Protein/glycoprotein/polysaccharide. Really anything foreign to species.
• III. Phytotoxins in Plant Disease: A THE PATHOTOXIN CONCEPT: pathotoxins = expression of the virulence
of the pathogen.
• Low m.w. pathotoxins: effect on growth/cause wilting – wilting factors. High m.w. include peptides: plant
necrosis; enzymes, tissue maceration and loss of cellular cohesion. Both may be produced from same organism.
• Dutch elm disease: necrotic lesions and wilting – proteins and 3 low m.w. phenolic metabolites.
• Symptoms directly related to toxins: chlorosis (destruction of chloroplast: accumulation of ammonia; “wild fire
toxin”: peptide – interferes with the enzyme glutamine synthetase, and ammonia accumulates), growth
abnormalities (synth of high levels of growth hormones: gibberellins in rice! Crown gall tumours in
dicotyledonous plants – genetic transfer of information via plasmids to higher plant nucleus), necrosis (dark
lesions, dryness; leathery/brittle. Blockage of primary metabolism – fire blight in apple causes evolution of
ammonia = necrosis of twigs), wilting (physical block of xylem or water stress induced by toxin).
• B PYRIDINE-BASED PATHOTOXINS
• Wilting: similar symptoms; causes death. See: Dutch elm disease.
• Low m.w.: TOMATO: lycomarasmin and fusaric acid (pyridine derivative): both chelate. Some plants can
conjugate with glycene and it will be inactive; can conjugate certain amounts though not all.
• Fusaric acid in other plants; parent compound: picolinic acid causes necrosis in rice (rice blast). Also chelates.

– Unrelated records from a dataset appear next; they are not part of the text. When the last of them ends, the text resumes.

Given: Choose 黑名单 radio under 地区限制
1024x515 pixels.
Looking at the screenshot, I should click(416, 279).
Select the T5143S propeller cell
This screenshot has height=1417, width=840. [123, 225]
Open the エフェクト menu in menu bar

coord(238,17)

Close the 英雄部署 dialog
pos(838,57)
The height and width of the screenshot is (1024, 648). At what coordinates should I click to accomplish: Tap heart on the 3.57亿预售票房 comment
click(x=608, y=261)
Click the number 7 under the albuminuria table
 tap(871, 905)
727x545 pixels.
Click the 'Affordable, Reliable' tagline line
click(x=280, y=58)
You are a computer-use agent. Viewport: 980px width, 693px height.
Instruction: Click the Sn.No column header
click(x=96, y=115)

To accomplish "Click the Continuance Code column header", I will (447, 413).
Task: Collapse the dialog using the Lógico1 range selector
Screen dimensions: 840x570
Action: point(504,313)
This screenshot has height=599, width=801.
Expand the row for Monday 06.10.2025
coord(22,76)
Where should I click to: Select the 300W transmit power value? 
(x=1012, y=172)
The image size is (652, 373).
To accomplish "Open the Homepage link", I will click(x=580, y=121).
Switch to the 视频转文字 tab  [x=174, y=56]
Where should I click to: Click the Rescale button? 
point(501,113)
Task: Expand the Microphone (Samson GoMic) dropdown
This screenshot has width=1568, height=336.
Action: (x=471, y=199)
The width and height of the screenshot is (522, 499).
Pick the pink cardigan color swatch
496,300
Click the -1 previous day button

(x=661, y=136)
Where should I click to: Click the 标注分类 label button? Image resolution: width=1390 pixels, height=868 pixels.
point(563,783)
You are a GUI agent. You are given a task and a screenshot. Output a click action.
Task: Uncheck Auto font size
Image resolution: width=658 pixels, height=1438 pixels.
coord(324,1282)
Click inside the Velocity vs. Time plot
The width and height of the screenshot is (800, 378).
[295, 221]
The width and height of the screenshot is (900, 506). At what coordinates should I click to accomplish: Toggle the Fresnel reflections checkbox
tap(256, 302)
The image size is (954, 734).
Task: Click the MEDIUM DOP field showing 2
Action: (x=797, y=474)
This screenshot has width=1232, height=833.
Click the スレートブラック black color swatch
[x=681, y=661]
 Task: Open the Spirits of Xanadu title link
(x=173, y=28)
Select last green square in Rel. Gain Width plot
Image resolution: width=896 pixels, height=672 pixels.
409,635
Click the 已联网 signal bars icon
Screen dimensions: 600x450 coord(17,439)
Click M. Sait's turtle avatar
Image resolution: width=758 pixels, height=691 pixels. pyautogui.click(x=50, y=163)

Can be detoxed by conversion of moiety (I believe). Second toxin in rice blast: piricularin (toxic to parasite itself,
but in vivo with protein, so only toxic to host)
• [And there’s a paragraph of name dropping that I can’t really handle right now. Pg 289]
• C HELMINTHOSPOROSIDE AND VICTORIN
• [Another side note cause I’m almost done but I don’t think this bit is all that useful. It’s cool though!]
• HS from Helminhosporium sacchari phytotoxins: binds to a single membrane protein. There are “latent” forms of
the toxin & nontoxic forms, lacking galactose units (toxoids) – these can actually be competitive inhibitors of HS.
• D MACROMOLECULAR TOXINS [pg 291] form enzymes to break down host
• E OTHER EFFECTS OF PHYTOTOXINS one my protect plant from other fungi (fungitoxic?)